**Task prompt:** In the response, the entries must appear exactly as supplied.

*** Begin section ***

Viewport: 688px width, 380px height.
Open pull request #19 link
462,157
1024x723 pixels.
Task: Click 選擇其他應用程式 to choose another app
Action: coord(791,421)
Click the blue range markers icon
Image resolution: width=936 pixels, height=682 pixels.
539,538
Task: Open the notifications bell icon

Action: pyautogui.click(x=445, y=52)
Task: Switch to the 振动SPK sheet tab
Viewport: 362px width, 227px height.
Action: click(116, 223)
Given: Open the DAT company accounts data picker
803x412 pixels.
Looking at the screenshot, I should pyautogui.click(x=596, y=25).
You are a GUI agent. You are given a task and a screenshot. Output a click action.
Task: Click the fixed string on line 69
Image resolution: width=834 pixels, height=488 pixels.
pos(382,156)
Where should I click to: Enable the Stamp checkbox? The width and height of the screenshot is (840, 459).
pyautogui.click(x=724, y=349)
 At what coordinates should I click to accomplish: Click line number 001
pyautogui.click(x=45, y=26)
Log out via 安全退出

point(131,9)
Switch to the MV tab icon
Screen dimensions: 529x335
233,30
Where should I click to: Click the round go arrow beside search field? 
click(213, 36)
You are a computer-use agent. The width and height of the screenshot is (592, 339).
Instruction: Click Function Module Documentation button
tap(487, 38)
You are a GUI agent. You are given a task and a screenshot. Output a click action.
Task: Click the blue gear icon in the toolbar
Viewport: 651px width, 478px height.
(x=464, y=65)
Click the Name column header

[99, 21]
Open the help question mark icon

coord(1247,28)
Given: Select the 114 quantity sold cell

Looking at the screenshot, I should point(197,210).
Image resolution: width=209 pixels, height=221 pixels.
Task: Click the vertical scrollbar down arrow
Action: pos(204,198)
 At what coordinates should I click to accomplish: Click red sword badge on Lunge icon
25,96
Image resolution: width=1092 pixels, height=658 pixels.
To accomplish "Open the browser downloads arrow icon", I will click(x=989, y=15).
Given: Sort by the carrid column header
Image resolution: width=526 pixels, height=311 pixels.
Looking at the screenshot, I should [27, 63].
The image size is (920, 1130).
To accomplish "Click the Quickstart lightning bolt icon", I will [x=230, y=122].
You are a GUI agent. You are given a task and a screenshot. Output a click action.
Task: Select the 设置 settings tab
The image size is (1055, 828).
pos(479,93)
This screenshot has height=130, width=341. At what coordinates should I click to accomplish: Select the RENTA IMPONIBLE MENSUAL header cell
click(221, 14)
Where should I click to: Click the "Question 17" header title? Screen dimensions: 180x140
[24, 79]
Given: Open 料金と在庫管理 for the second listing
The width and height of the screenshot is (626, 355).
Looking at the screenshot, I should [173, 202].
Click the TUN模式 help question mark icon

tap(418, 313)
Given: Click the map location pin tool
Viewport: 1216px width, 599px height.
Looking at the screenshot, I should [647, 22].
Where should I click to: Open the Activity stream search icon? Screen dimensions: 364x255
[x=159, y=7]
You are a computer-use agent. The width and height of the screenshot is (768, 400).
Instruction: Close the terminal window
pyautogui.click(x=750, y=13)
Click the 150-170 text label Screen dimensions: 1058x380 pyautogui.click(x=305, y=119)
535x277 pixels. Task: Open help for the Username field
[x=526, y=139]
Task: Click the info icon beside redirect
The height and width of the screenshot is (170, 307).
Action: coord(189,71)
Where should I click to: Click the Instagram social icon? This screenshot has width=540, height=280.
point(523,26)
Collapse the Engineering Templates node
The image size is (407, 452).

*** End section ***

**Answer space:**
Viewport: 688px width, 380px height.
Open pull request #19 link
462,157
1024x723 pixels.
Task: Click 選擇其他應用程式 to choose another app
Action: coord(791,421)
Click the blue range markers icon
Image resolution: width=936 pixels, height=682 pixels.
539,538
Task: Open the notifications bell icon

Action: pyautogui.click(x=445, y=52)
Task: Switch to the 振动SPK sheet tab
Viewport: 362px width, 227px height.
Action: click(116, 223)
Given: Open the DAT company accounts data picker
803x412 pixels.
Looking at the screenshot, I should pyautogui.click(x=596, y=25).
You are a GUI agent. You are given a task and a screenshot. Output a click action.
Task: Click the fixed string on line 69
Image resolution: width=834 pixels, height=488 pixels.
pos(382,156)
Where should I click to: Enable the Stamp checkbox? The width and height of the screenshot is (840, 459).
pyautogui.click(x=724, y=349)
 At what coordinates should I click to accomplish: Click line number 001
pyautogui.click(x=45, y=26)
Log out via 安全退出

point(131,9)
Switch to the MV tab icon
Screen dimensions: 529x335
233,30
Where should I click to: Click the round go arrow beside search field? 
click(213, 36)
You are a computer-use agent. The width and height of the screenshot is (592, 339).
Instruction: Click Function Module Documentation button
tap(487, 38)
You are a GUI agent. You are given a task and a screenshot. Output a click action.
Task: Click the blue gear icon in the toolbar
Viewport: 651px width, 478px height.
(x=464, y=65)
Click the Name column header

[99, 21]
Open the help question mark icon

coord(1247,28)
Given: Select the 114 quantity sold cell

Looking at the screenshot, I should point(197,210).
Image resolution: width=209 pixels, height=221 pixels.
Task: Click the vertical scrollbar down arrow
Action: pos(204,198)
 At what coordinates should I click to accomplish: Click red sword badge on Lunge icon
25,96
Image resolution: width=1092 pixels, height=658 pixels.
To accomplish "Open the browser downloads arrow icon", I will click(x=989, y=15).
Given: Sort by the carrid column header
Image resolution: width=526 pixels, height=311 pixels.
Looking at the screenshot, I should [27, 63].
The image size is (920, 1130).
To accomplish "Click the Quickstart lightning bolt icon", I will [x=230, y=122].
You are a GUI agent. You are given a task and a screenshot. Output a click action.
Task: Select the 设置 settings tab
The image size is (1055, 828).
pos(479,93)
This screenshot has height=130, width=341. At what coordinates should I click to accomplish: Select the RENTA IMPONIBLE MENSUAL header cell
click(221, 14)
Where should I click to: Click the "Question 17" header title? Screen dimensions: 180x140
[24, 79]
Given: Open 料金と在庫管理 for the second listing
The width and height of the screenshot is (626, 355).
Looking at the screenshot, I should [173, 202].
Click the TUN模式 help question mark icon

tap(418, 313)
Given: Click the map location pin tool
Viewport: 1216px width, 599px height.
Looking at the screenshot, I should [647, 22].
Where should I click to: Open the Activity stream search icon? Screen dimensions: 364x255
[x=159, y=7]
You are a computer-use agent. The width and height of the screenshot is (768, 400).
Instruction: Close the terminal window
pyautogui.click(x=750, y=13)
Click the 150-170 text label Screen dimensions: 1058x380 pyautogui.click(x=305, y=119)
535x277 pixels. Task: Open help for the Username field
[x=526, y=139]
Task: Click the info icon beside redirect
The height and width of the screenshot is (170, 307).
Action: coord(189,71)
Where should I click to: Click the Instagram social icon? This screenshot has width=540, height=280.
point(523,26)
Collapse the Engineering Templates node
The image size is (407, 452).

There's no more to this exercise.